──────── Reading text ────────

The San Diego Zoo was given rats from APOPO, a Belgian non-profit group working in Tanzania to train African giant pouched rats. The rats are able to detect mines, sniff out smuggling operations, and even smell diseases.
Inserra works with a rat named Runa, who shows off her sniffing skills at the zoo to people visiting. And Runa is pretty good at it, Inserra says.
“She’s 100 per cent accurate. She’s never wrong when she is searching for her target scent,” she said.
Super sniffers
Not all heroes wear capes. These rats wear collars as they perform all sorts of important tasks, such as sniffing out illegally trafficked pangolin scales, which are also known as scaly anteaters.
Rats can be stationed at shipping ports and lifted up to the vents of shipping crates by little rat elevators.
“Those shipping crates are really big and it takes a lot of effort and labour … to get those open,” said Inserra.
“So the fact that they can just work on their target scent, detecting it just through the vent … that’s a great way to save time and be more efficient.”
And that’s not the only job they can do more efficiently than humans. In Ethiopia, Mozambique and Tanzania, rats have proven to be good at detecting tuberculosis.
“Rats that have learned to target on the tuberculosis disease can actually positively and negatively go through a whole bunch of samples much faster than a human lab technician,” said Inserra.
But perhaps their most impressive feat is detecting landmines. APOPO has rats and handlers in a number of countries, including Vietnam, Angola and Mozambique, detecting and removing rats.

────────

Requirement 1:
Sum up the text on sniffing rats in two sentences.
Requirement 2:
Print the part of the text on sniffing rats that begins at the words "And that’s not" and stops after the words "and removing rats.".

──────── Recorded data ────────

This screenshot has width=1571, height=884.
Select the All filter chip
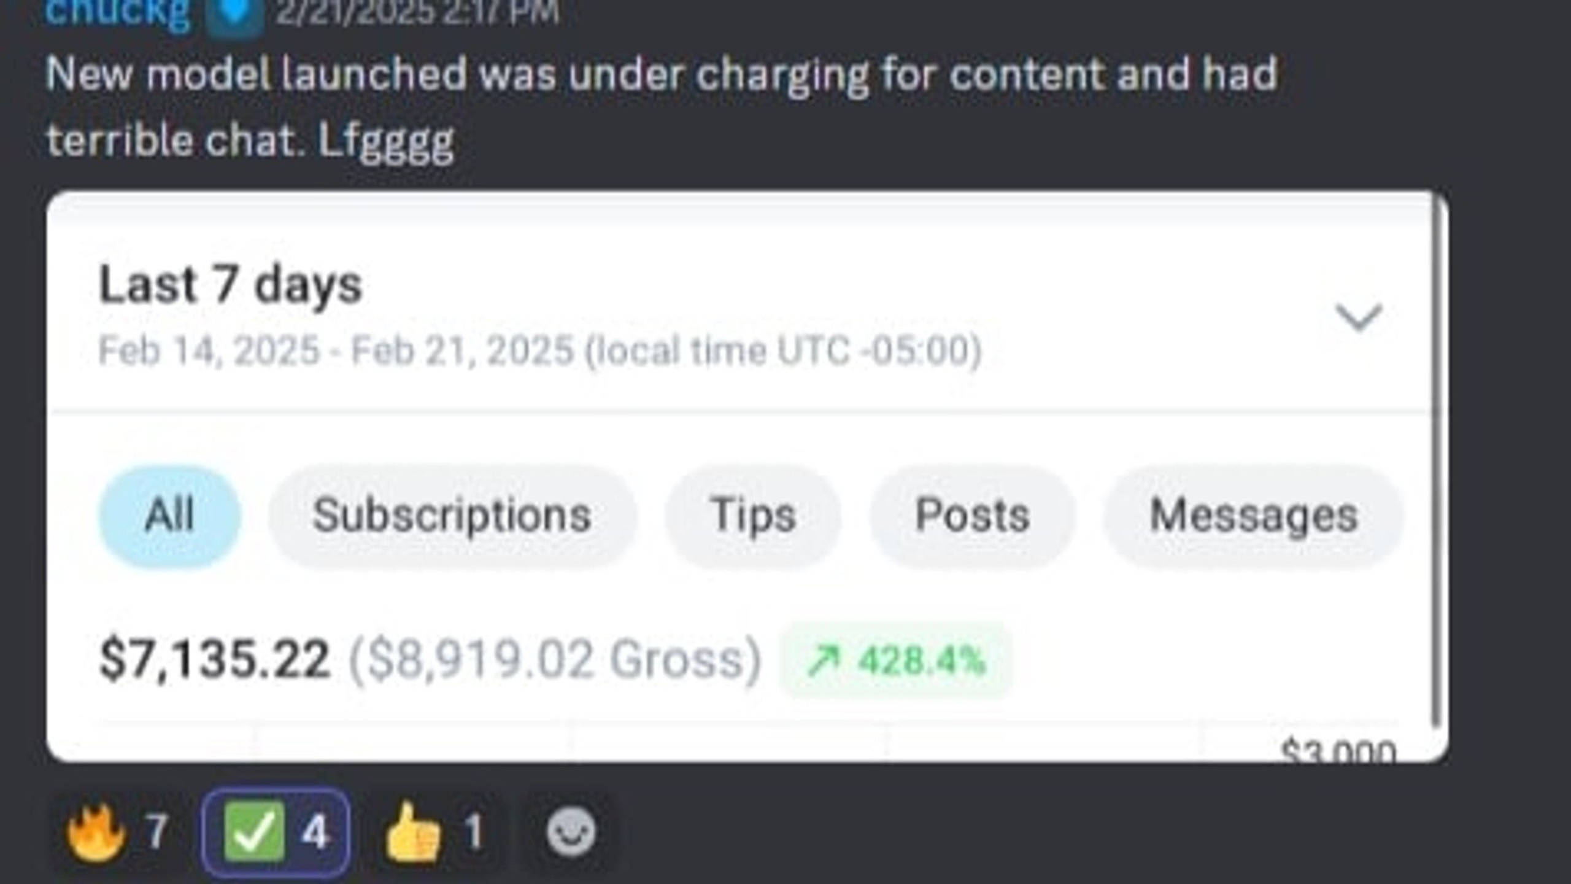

────────

Response box 1:
The San Diego Zoo received African giant pouched rats from APOPO, a Belgian non-profit group working in Tanzania, and Inserra says one of them, Runa, is 100 percent accurate when she shows visitors her sniffing skills. Rats like these can sniff out trafficked pangolin scales through the vents of shipping crates, go through tuberculosis samples faster than a human lab technician, and detect landmines.

Response box 2:
And that’s not the only job they can do more efficiently than humans. In Ethiopia, Mozambique and Tanzania, rats have proven to be good at detecting tuberculosis.
“Rats that have learned to target on the tuberculosis disease can actually positively and negatively go through a whole bunch of samples much faster than a human lab technician,” said Inserra.
But perhaps their most impressive feat is detecting landmines. APOPO has rats and handlers in a number of countries, including Vietnam, Angola and Mozambique, detecting and removing rats.